====== Data records

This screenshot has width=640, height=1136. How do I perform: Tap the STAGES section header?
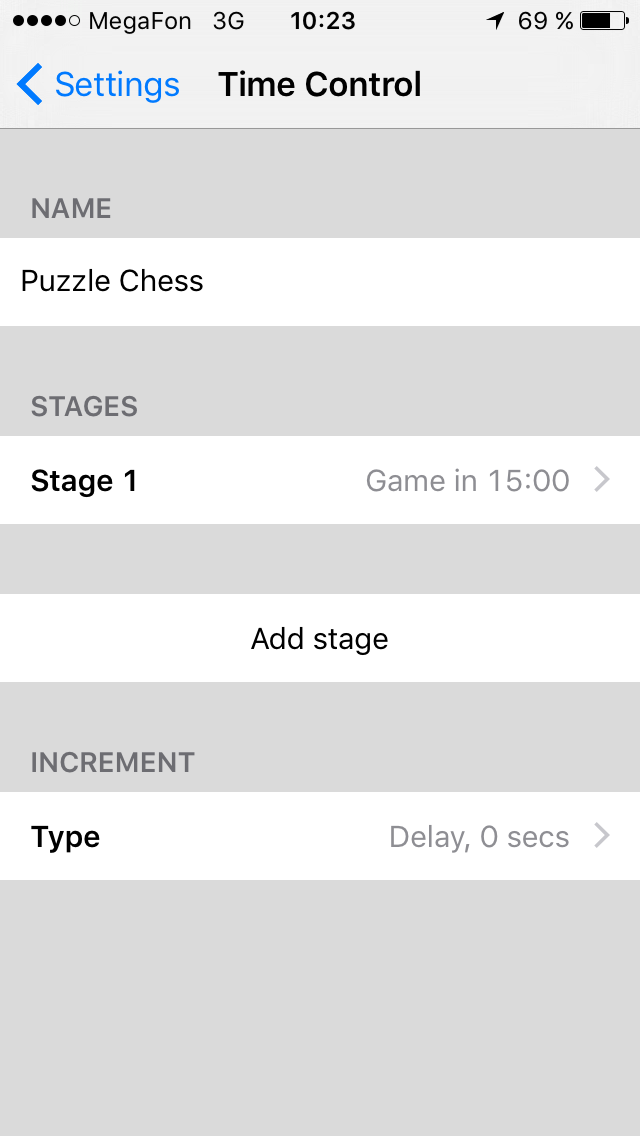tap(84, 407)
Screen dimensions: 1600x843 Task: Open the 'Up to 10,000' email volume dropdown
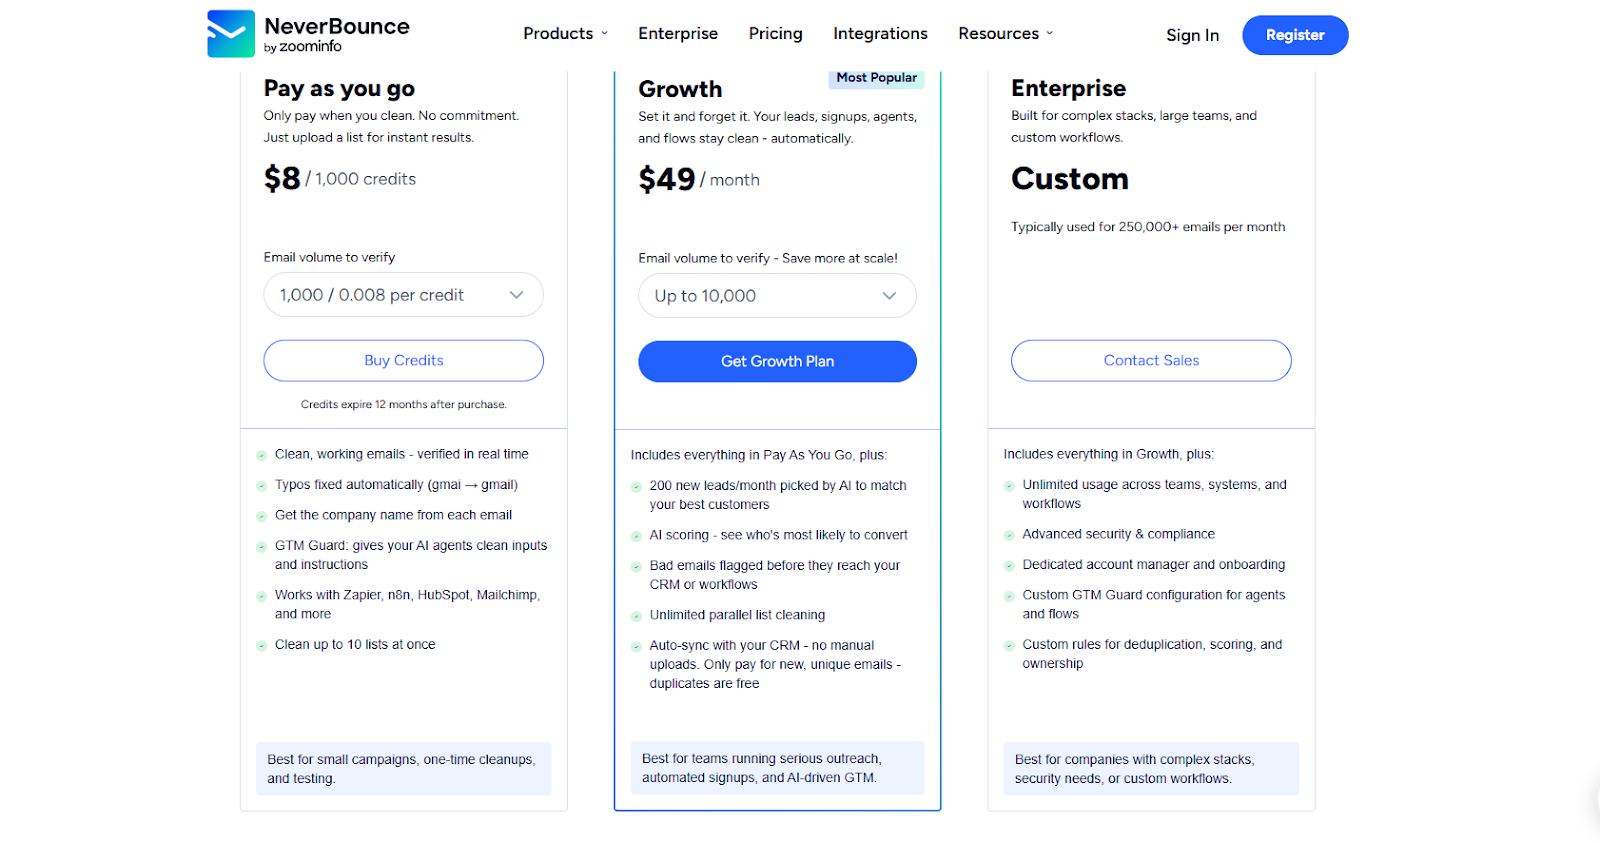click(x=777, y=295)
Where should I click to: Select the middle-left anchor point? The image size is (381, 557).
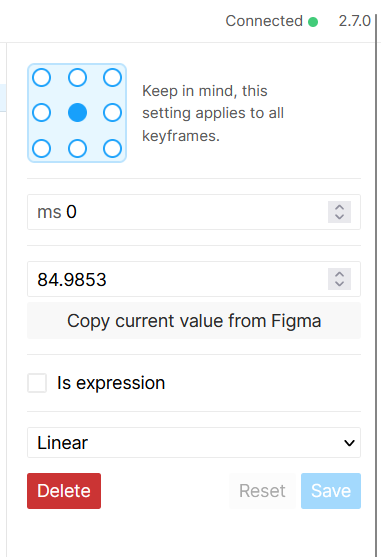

============

Repeat every record above exactly, but drop the pictures.

Exercise response:
This screenshot has width=640, height=1136. How do I perform: Tap the STAGES section header?
tap(84, 407)
Screen dimensions: 1600x843 Task: Open the 'Up to 10,000' email volume dropdown
click(x=777, y=295)
Where should I click to: Select the middle-left anchor point? The image size is (381, 557).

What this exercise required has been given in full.